▶ _EXERCISE INSTRUCTIONS_
Every line in the records below between the one holding "You are a computer-use" and the one holding "Instruction: Confirm with the 确定 button", inclusive, is to be set down exactly; all other lines are to be left out.

▶ _DATASET CONTENT_
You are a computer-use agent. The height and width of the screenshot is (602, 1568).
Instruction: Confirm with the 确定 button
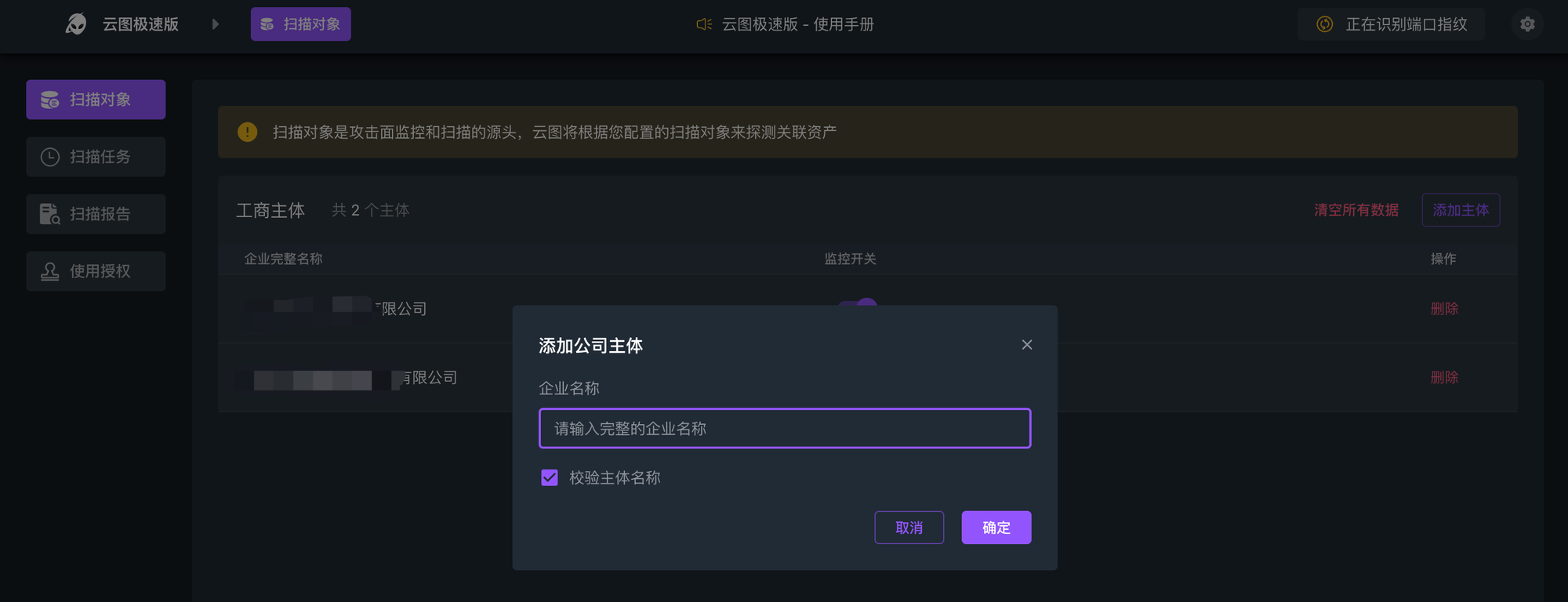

...

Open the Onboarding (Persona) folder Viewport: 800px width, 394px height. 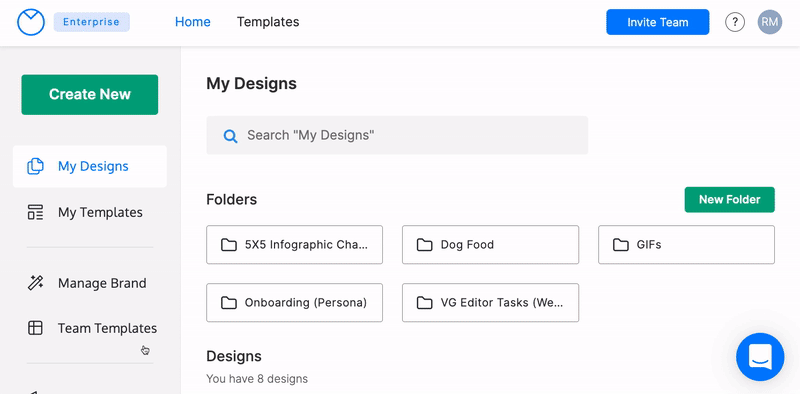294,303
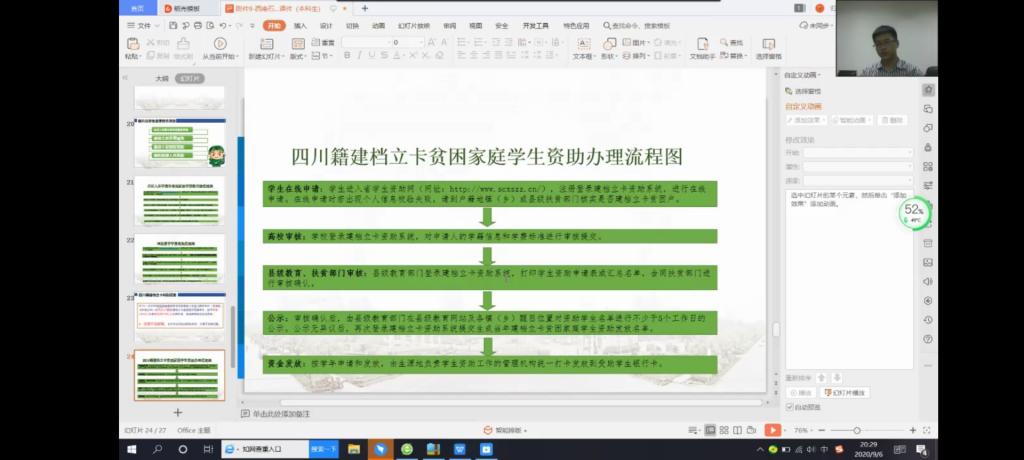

---

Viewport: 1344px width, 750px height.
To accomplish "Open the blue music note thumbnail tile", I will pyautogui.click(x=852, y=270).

▶ _OUTPUT_
You are a computer-use agent. The height and width of the screenshot is (602, 1568).
Instruction: Confirm with the 确定 button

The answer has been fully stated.